▶ ASSIGNMENT
According to the peatlands forum thread, between which dates will the interviewers travel up?

=== EXTRACTED TEXT ===

Would you be bringing chocolate, do you think?
Hello everyone,
We are looking to interview a diverse range of people from community councils, tourism/hospitality, local businesses, farms etc. We are interested in what you think about the peatlands, whether you have a cultural or historical connection, and your thoughts on their future.
We will be travelling up between the 22nd and 27th of May (next week!) and can travel to meet anywhere convenient to you. The interview would take maximum one hour.
Thank you for your help!
Isabella & Nora
Would you be bringing chocolate, do you think?
As a non Caithnessian, I won't meet your criteria for interviewing, but if its of interest, my own thoughts on peatland are that there is much too much focus on preservation. As a fuel, peat is a worthy one. But we are rapidly approaching a point where its commercial extraction will be banned. Then, rather than extract and use a fuel locally, we'll be pumping gas thousands of miles from Russia and coal from Poland. Folk say that peat grows at something like 1mm a year - Well, its still growing faster than its being cut on the hill here. But yet, thats too fast for some.
They are Isabella and Nora. They’ve already told us.
But they didn’t tell us how much they will pay for an hour of our time.
If there's chocolate, I'll tell them all I know
Fine white wine does not come cheap unfortunately. Especially now that Wee Krankie has upped the price of it unfortunately.
Can you make your own hooch from peat?
Possibly, though it might lack enough fermentable sugars to get you anywhere, without adding a couple of hundredweight of Tate and Lyle. Possibly more useful as an adjunct. I guess you could make a beer from heather bloom, then chuck in some peat for that authentic "stuck in the peat hill" taste.

=== DATASET ===

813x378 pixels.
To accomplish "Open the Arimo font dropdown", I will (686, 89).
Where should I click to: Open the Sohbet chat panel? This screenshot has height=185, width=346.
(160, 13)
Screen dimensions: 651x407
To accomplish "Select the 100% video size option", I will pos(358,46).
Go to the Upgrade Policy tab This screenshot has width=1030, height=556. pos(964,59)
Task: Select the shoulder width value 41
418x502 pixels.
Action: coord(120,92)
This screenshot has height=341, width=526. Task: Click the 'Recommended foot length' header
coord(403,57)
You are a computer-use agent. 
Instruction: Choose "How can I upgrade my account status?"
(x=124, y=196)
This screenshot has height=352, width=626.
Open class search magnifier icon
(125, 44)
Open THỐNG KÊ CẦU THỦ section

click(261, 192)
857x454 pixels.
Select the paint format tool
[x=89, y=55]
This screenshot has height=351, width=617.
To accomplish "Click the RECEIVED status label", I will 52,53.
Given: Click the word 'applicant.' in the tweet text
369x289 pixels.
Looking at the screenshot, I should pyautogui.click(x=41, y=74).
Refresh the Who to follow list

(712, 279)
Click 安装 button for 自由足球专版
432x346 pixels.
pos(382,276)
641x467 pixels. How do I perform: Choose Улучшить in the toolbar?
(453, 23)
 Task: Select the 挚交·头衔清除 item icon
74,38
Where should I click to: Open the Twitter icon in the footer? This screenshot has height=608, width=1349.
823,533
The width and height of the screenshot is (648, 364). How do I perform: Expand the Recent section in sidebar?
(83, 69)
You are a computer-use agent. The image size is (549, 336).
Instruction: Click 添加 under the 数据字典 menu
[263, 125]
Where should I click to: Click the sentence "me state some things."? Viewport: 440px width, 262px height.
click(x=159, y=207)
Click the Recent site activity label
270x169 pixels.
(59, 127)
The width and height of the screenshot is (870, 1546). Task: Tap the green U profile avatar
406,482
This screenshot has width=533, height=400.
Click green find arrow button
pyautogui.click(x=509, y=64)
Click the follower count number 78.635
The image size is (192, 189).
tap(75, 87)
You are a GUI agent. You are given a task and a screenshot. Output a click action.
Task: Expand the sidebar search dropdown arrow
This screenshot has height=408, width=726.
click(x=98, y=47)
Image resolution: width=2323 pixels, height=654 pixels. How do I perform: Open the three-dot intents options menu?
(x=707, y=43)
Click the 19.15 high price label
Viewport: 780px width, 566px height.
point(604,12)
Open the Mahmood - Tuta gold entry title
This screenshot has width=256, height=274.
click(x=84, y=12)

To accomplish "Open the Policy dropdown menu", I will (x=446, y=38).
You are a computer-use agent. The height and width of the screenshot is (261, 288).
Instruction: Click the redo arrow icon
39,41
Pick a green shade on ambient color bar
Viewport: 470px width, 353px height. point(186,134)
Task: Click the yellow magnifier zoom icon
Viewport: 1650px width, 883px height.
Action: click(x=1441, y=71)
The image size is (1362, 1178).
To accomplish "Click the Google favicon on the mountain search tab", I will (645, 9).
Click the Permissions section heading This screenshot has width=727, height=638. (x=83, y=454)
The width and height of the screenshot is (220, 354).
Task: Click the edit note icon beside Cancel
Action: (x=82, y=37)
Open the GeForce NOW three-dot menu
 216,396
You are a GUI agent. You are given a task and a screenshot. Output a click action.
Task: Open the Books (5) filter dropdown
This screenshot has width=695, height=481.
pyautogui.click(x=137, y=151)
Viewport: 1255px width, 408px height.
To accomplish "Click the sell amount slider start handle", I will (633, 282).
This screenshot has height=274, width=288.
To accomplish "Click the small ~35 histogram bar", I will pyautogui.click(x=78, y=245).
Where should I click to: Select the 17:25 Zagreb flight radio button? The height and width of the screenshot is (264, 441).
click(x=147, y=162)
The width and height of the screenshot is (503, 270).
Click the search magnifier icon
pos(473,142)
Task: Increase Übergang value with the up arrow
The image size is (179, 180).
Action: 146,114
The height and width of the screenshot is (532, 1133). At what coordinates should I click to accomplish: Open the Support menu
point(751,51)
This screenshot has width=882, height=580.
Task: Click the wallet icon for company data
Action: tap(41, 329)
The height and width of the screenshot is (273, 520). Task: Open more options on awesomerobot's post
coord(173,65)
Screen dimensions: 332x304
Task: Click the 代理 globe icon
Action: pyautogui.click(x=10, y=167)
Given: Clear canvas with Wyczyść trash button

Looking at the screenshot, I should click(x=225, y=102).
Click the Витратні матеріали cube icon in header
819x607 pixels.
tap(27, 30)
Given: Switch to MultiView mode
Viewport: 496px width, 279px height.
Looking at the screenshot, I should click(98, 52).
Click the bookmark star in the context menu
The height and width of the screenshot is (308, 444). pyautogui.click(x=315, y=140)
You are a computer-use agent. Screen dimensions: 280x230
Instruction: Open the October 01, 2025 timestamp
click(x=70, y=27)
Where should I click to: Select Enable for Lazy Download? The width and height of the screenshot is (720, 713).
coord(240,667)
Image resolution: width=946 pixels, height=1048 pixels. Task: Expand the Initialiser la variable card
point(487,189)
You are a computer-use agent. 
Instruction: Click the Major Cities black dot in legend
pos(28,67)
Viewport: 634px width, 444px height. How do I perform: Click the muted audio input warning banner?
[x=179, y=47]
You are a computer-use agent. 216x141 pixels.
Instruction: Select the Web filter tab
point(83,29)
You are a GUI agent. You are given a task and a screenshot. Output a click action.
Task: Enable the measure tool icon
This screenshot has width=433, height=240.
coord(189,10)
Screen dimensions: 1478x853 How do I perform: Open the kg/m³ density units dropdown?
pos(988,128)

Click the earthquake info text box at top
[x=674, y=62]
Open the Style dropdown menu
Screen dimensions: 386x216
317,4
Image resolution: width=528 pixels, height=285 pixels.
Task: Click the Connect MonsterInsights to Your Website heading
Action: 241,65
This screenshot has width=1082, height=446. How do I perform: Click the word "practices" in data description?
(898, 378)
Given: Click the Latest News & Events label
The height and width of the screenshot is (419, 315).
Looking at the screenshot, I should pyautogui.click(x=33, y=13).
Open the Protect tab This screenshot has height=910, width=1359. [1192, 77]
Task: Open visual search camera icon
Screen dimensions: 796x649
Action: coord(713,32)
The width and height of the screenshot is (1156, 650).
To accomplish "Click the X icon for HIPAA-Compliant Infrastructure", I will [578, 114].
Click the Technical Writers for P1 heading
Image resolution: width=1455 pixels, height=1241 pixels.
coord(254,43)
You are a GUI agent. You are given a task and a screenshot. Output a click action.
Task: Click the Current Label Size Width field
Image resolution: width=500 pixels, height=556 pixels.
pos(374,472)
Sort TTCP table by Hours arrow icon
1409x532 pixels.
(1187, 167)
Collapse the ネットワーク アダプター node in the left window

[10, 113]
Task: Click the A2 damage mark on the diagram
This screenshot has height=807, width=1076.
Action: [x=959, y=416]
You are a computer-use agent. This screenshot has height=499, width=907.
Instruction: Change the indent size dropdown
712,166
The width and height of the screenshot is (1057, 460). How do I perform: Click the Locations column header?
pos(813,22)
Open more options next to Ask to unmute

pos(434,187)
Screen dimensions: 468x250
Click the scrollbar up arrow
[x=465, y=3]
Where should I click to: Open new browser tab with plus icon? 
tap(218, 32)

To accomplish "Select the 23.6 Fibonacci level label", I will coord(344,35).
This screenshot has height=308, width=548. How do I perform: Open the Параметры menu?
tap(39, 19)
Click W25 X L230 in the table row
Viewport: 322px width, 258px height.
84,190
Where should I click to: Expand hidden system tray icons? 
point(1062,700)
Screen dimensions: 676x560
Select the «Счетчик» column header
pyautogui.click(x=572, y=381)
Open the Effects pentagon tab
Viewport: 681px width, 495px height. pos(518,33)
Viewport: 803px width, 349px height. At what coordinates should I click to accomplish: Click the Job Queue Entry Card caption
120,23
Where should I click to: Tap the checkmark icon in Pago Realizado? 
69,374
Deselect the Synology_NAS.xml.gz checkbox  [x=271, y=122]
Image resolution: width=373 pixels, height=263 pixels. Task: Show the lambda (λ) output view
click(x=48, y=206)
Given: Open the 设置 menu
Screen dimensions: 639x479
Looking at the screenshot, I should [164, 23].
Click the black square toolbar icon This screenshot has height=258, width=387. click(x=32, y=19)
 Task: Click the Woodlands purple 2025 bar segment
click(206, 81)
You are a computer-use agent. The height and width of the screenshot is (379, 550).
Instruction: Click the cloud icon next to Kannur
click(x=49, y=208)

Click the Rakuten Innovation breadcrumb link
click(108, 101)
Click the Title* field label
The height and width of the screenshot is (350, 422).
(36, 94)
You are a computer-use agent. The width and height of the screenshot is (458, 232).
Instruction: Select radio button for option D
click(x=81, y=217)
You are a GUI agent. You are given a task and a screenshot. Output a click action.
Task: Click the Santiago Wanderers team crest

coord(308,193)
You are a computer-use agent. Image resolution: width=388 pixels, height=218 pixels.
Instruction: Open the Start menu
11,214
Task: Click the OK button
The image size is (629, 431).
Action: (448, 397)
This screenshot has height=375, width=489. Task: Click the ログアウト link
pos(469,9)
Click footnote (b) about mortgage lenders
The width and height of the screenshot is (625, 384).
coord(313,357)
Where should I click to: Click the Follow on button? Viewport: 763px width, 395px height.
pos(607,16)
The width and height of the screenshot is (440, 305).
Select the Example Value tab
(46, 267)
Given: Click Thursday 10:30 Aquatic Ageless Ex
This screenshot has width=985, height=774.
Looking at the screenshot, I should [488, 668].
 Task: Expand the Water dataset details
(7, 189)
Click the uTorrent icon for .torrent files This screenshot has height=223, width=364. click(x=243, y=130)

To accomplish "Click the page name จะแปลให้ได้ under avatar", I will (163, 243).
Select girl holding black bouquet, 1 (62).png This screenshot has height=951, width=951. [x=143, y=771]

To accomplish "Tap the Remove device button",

===

▶ REPLY
Between the 22nd and 27th of May.